>> START

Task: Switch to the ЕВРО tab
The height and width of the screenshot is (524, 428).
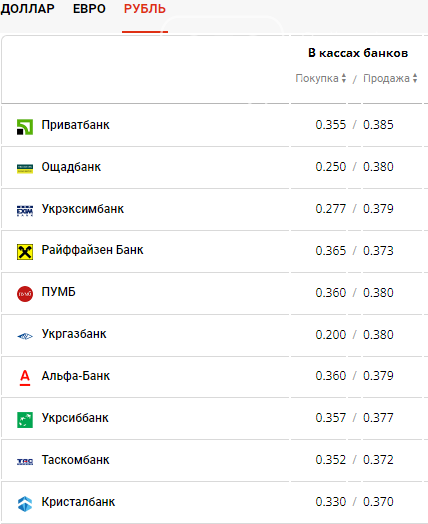Action: [89, 9]
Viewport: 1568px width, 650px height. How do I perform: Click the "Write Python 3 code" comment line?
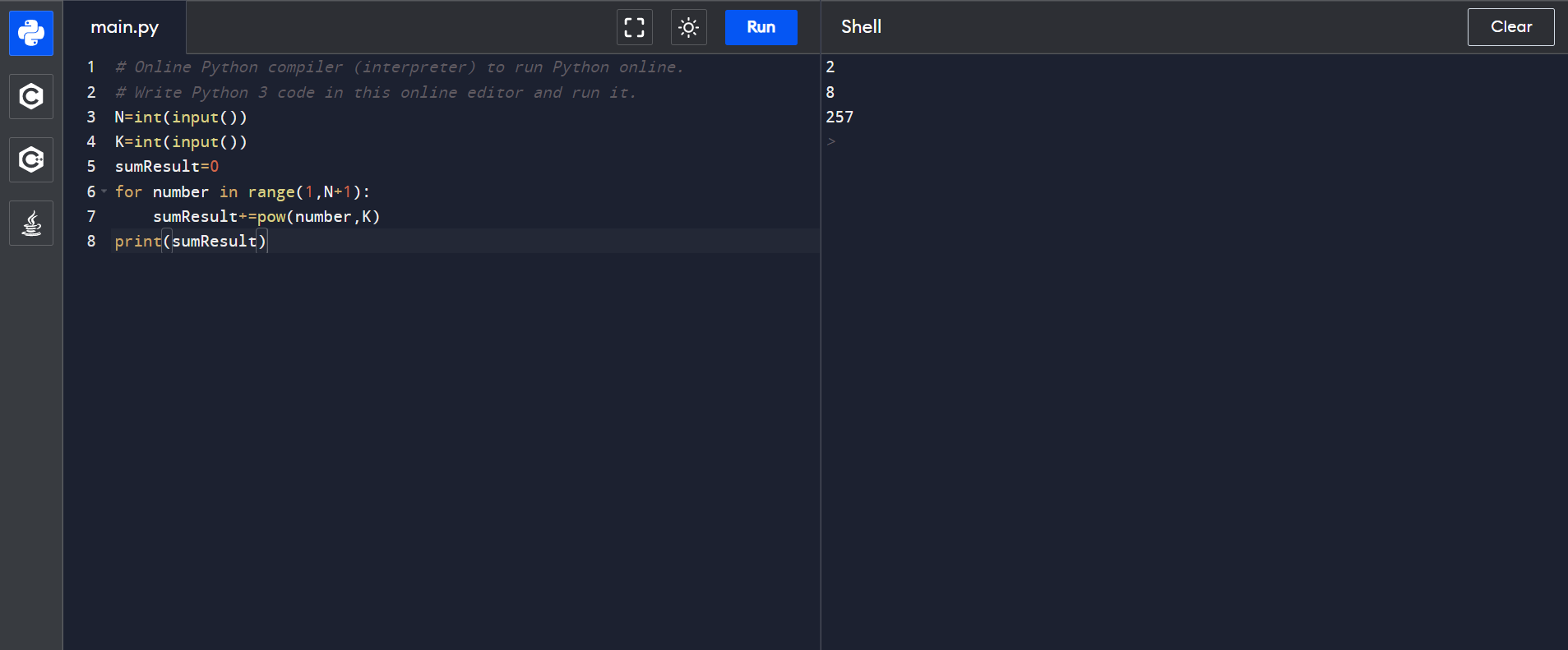click(376, 93)
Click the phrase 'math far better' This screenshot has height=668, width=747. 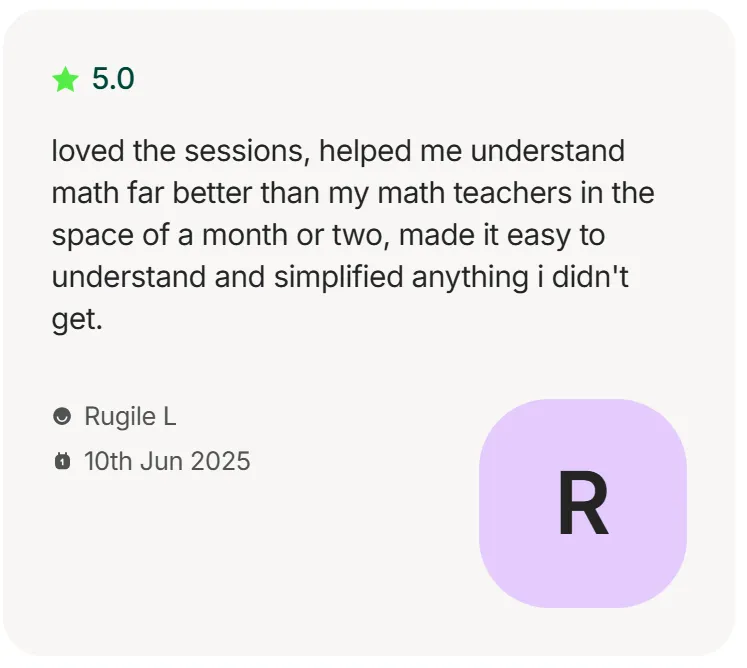coord(151,193)
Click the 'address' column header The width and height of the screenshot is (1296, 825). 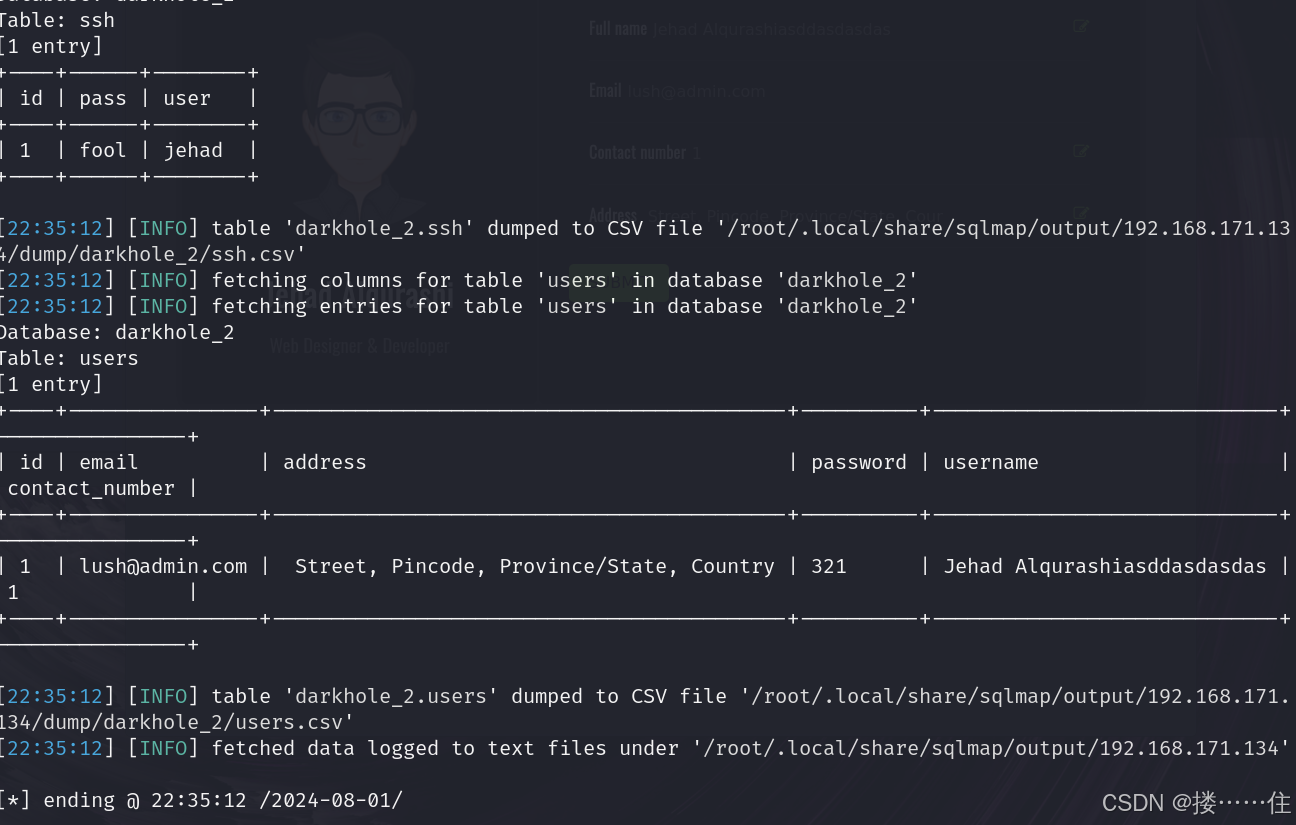coord(325,462)
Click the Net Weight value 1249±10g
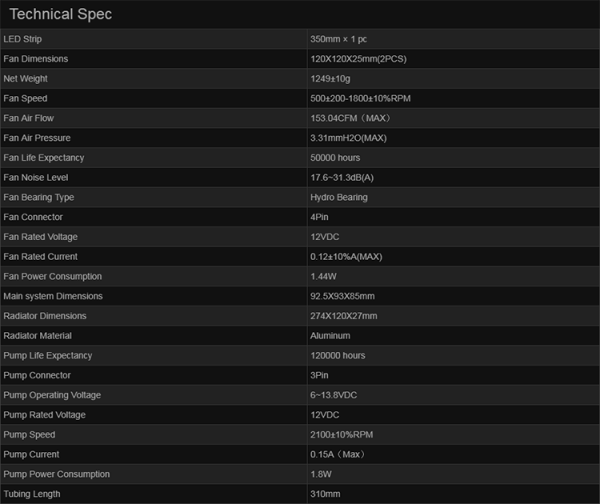The width and height of the screenshot is (600, 504). pos(334,79)
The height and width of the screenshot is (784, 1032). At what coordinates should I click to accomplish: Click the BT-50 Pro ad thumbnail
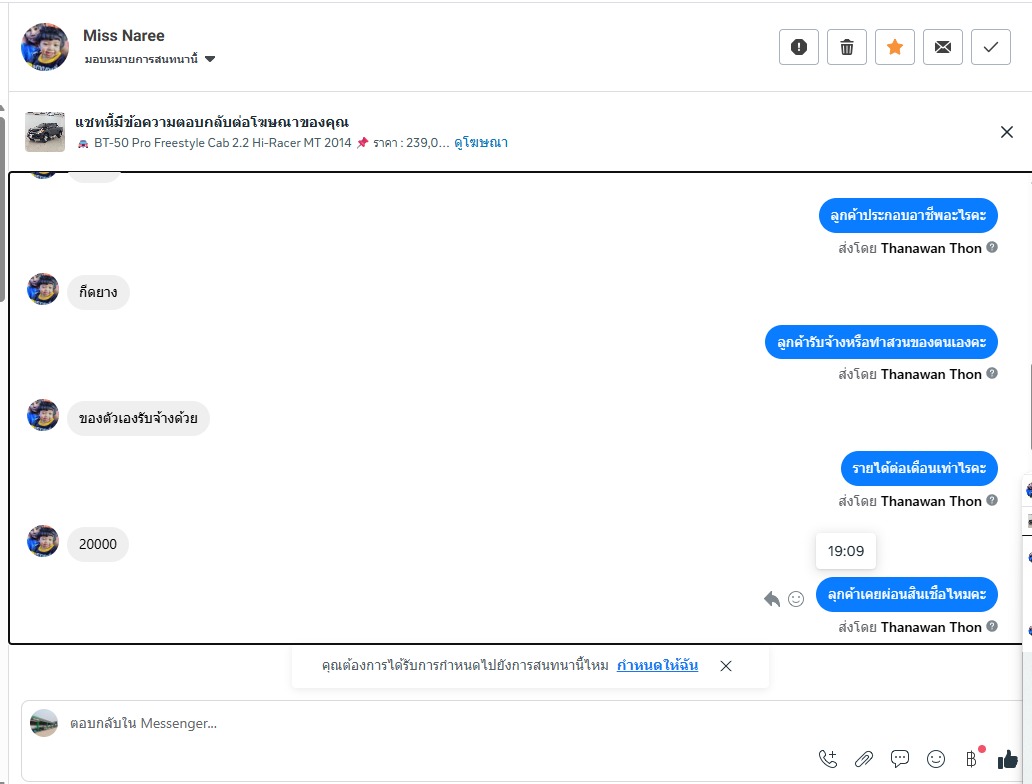click(45, 132)
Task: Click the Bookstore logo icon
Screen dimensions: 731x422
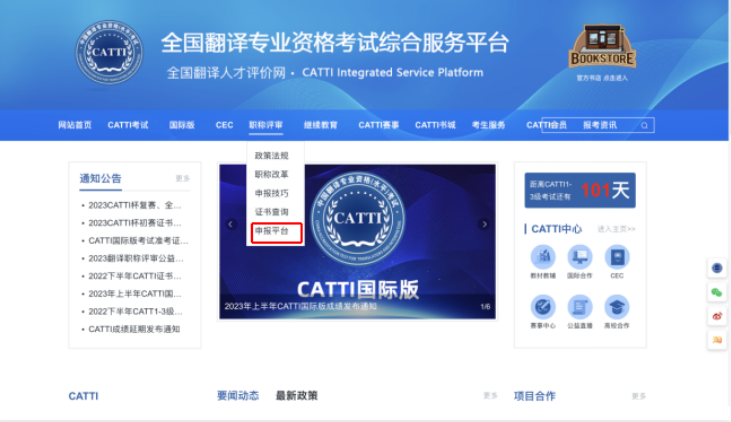Action: pos(601,47)
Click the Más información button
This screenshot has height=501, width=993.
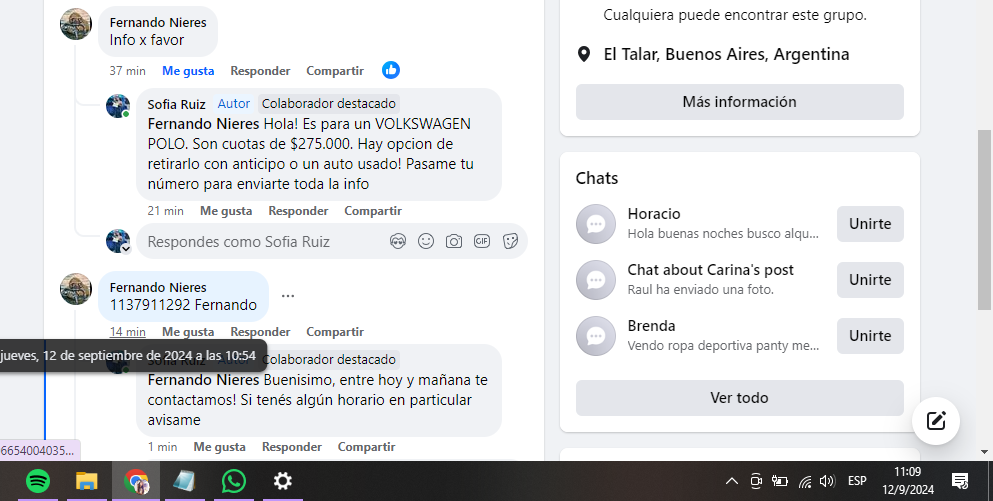[x=739, y=102]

>> END

* _STATED GOAL_: Please format everything from the line containing "Click the Más información button" down through the end of the entries as a numbered list, skipping blank lines and leaving the pictures out.

* _TASK RESULT_:
1. Click the Más información button
2. This screenshot has height=501, width=993.
3. [x=739, y=102]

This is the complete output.